Gabriel García Márquez was Castro's propagandist and Che Guevara his conscience, say two new books.
Fidel and Gabo: A Portrait of the Legendary Friendship Between Fidel Castro and Gabriel García Márquez
Ángel Esteban
, Stéphanie Panichelli
, trans. from the Spanish by Diane Stockwell. Pegasus
(Norton, dist.), $26 (304p) ISBN 978-1-60598-058-4
There's no romance in the relationship between the Cuban dictator Fidel Castro and the Nobel-winning Colombian novelist Gabriel García Márquez, argues this stinging j'accuse.

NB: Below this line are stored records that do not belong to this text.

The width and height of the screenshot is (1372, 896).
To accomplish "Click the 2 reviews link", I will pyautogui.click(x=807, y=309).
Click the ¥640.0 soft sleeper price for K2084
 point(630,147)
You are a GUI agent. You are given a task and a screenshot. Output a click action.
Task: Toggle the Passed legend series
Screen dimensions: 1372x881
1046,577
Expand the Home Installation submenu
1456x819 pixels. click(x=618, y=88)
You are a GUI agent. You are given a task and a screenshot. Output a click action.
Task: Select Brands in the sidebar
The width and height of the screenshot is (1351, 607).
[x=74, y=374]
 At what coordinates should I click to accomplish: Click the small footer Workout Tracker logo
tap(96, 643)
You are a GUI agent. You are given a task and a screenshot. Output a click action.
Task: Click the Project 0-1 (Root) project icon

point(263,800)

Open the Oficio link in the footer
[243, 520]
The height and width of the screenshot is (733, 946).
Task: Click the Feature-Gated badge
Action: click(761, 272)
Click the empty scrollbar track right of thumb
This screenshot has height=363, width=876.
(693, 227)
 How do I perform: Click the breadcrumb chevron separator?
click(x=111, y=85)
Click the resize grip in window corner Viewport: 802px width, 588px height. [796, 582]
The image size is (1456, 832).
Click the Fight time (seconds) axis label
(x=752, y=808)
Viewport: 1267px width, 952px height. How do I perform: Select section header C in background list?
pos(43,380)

On the surface their friendship is chummy and literary: Castro drops by García Márquez's Havana mansion—a gift from Castro himself—for endless conversation and critiques his manuscripts. But the authors view the men's bond as corrupt and neurotic: García Márquez, obsessed with power in both his fiction and real life, gets political influence; Castro, in turn, gets cultural prestige and a matchless propagandist. The authors condemn García-Márquez's public silence over Cuban censorship and human rights violations. Almost compulsive in their point scoring, the authors jeer at the novelist for going to American rather than Cuban hospitals. More polemic than biography, their study tellingly rebukes the Left's propensity for blinding itself to the failings of the Cuban revolution by glamorizing its leaders. (Sept.)